“Lifeboats?” Hussein asked the captain. “Can we intercept them?”

Captain Rasheed ordered the lifeboats highlighted on the main screen. Six red dotted trails sprang up between the Eclipse and the planet. He stared at the display a moment, as velocity and bearings started to appear next to the six contacts. “No, we can’t ready an intercept craft and get it there before they reach the planet.”

Admiral Hussein rubbed his temple. “The ship itself, can we intercept it?”

The captain nodded, “If we launch a salvage team within the next thirty minutes, we might reach them in two hours.”

“Do it.”

The captain ordered a pair of ships, the Jeddah and the Jizan, to launch on an intercept course. The Jizan was an engineering vessel, capable of repairs and salvage. The Jeddah was a fully-armed drop- ship capable of planetside engagements.

Within half an hour, the tactical display showed a pair of green triangles departing from the Voice and speeding toward the new ship.

Date: 2526.6.3 (Standard) 750,000 km from Salmagundi-HD 101534

In the hours since the engines failed, the bridge slowly filled with floating debris as Mosasa and Tsoravitch pulled out burned-out components from the panels around the bridge. Parvi wasn’t remotely technical, and until they resurrected something she could fly, she was relegated to watching the other three work on the electronics of the bridge in relative silence, retrieving any segments of cable, broken fragments of plastic insulation, or discolored circuits as they floated by. She stashed the debris in a mesh bag so they didn’t float into something important and cause them worse problems.

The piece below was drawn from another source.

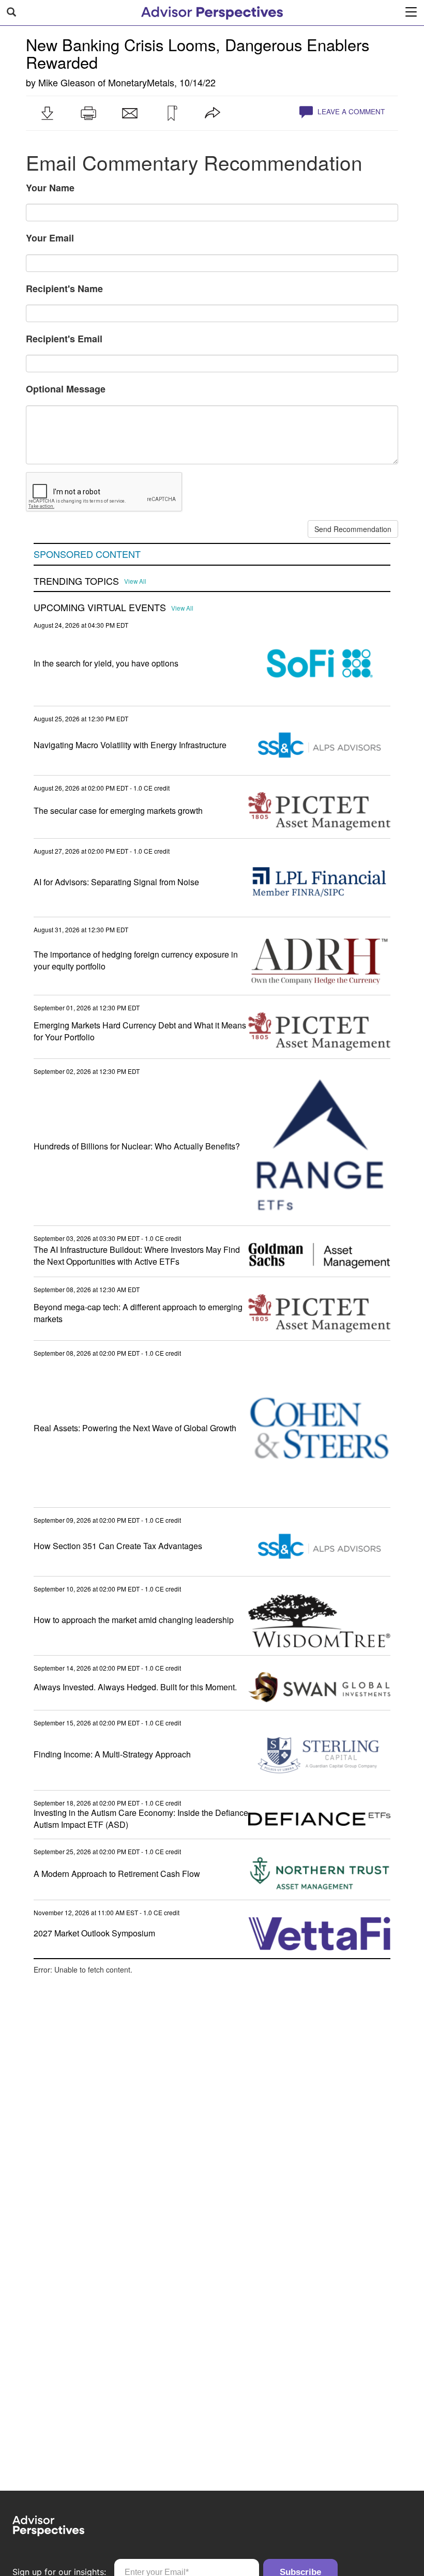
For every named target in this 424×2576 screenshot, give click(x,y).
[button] (47, 113)
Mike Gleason (66, 82)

As if things could get worse.

Despite the best efforts from Mosasa and Tsoravitch to contain the stuff, every few minutes, Parvi had to grab some migrating fragment of flayed electronics. She was in the midst of bagging a fragment of optical cable that had gotten caught in her ponytail when Wahid shouted “I got contact with Bill!”

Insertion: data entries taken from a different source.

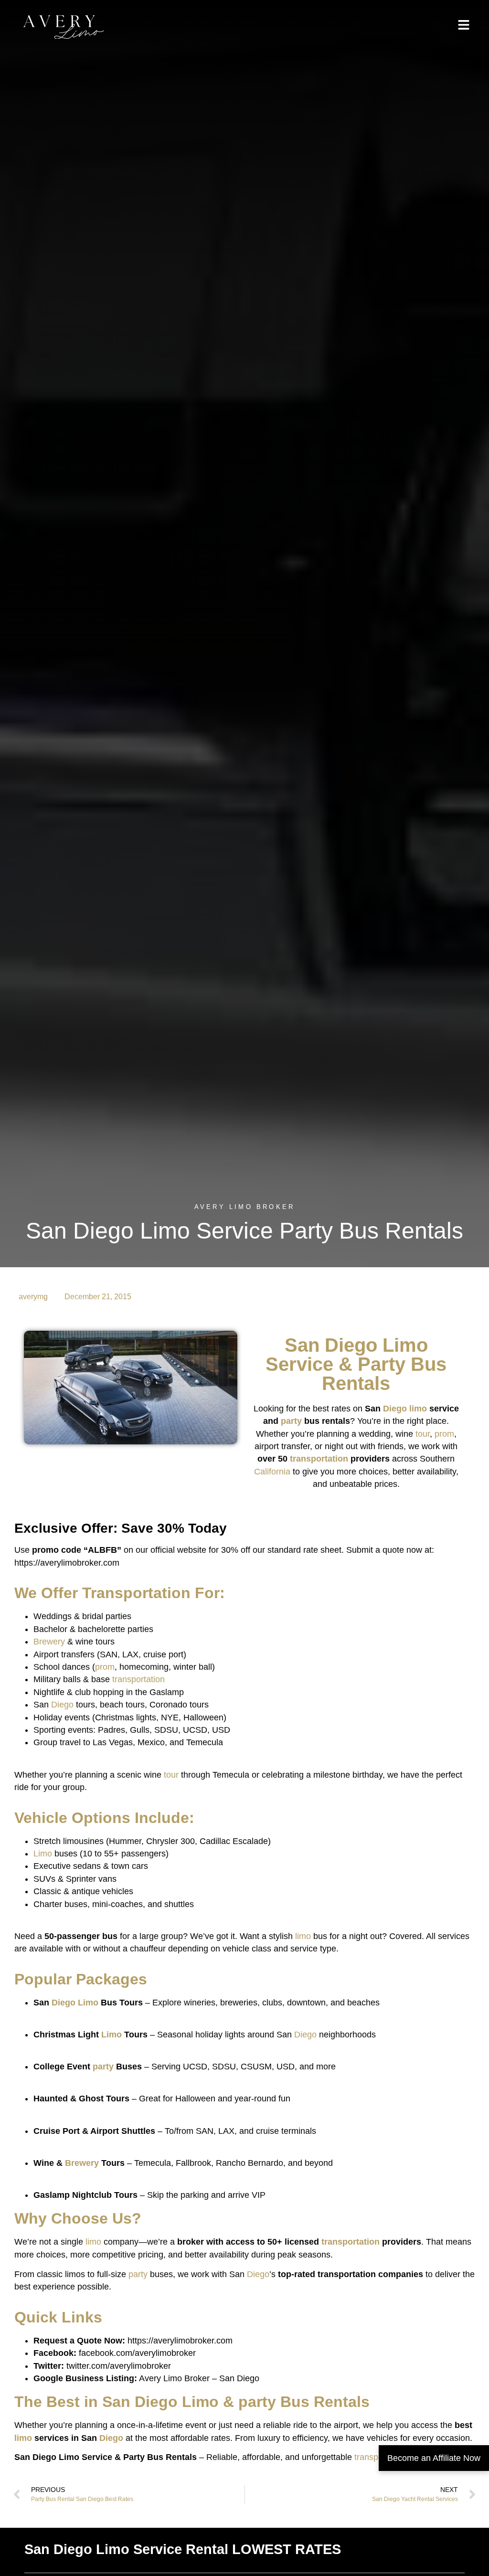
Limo (405, 1345)
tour (422, 1434)
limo (418, 1408)
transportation (319, 1458)
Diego (351, 1345)
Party (381, 1364)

Parvi pulled herself upright. “Is he okay?”

Over the PA system, Bill’s synthetic human voice spoke. “I find myself and my support systems unharmed.”

Mosasa turned around. His dragon tattoo seemed particularly sinister in the dim emergency lighting. “What the hell happened to my ship?”

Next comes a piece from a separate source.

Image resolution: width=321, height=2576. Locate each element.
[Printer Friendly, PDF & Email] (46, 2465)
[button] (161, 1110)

“An unprecedented surge in the engines,” Bill said. “It is unique in my experience, but the energy surge was exponentially higher than expected for normal tach-drive interference.”

“Did you see what the fuck happened to that drive?” Wahid said.

“I salvaged the data. And I have detected something I believe is important.”

Mosasa floated up and grabbed the console next to the navigator’s station, bringing himself to a stop. “What?” he asked.

“I have connected to an external camera array. I will patch the images up to you. Can you see the data?”

“I’ve got it, Bill.” Wahid said.

As Wahid connected Bill’s data to the main holo display, Tsoravitch floated up next to Parvi.

The holo shimmered and stabilized into a view of a star field that, at first, looked unremarkable.

“Well, what the hell? Look at that.” Wahid broke out in a grin. “Look at that!”

In a moment, Parvi could tell why Wahid was grinning. Centered in the image, barely visible, was a pair of spacecraft. As she watched, they got noticeably larger.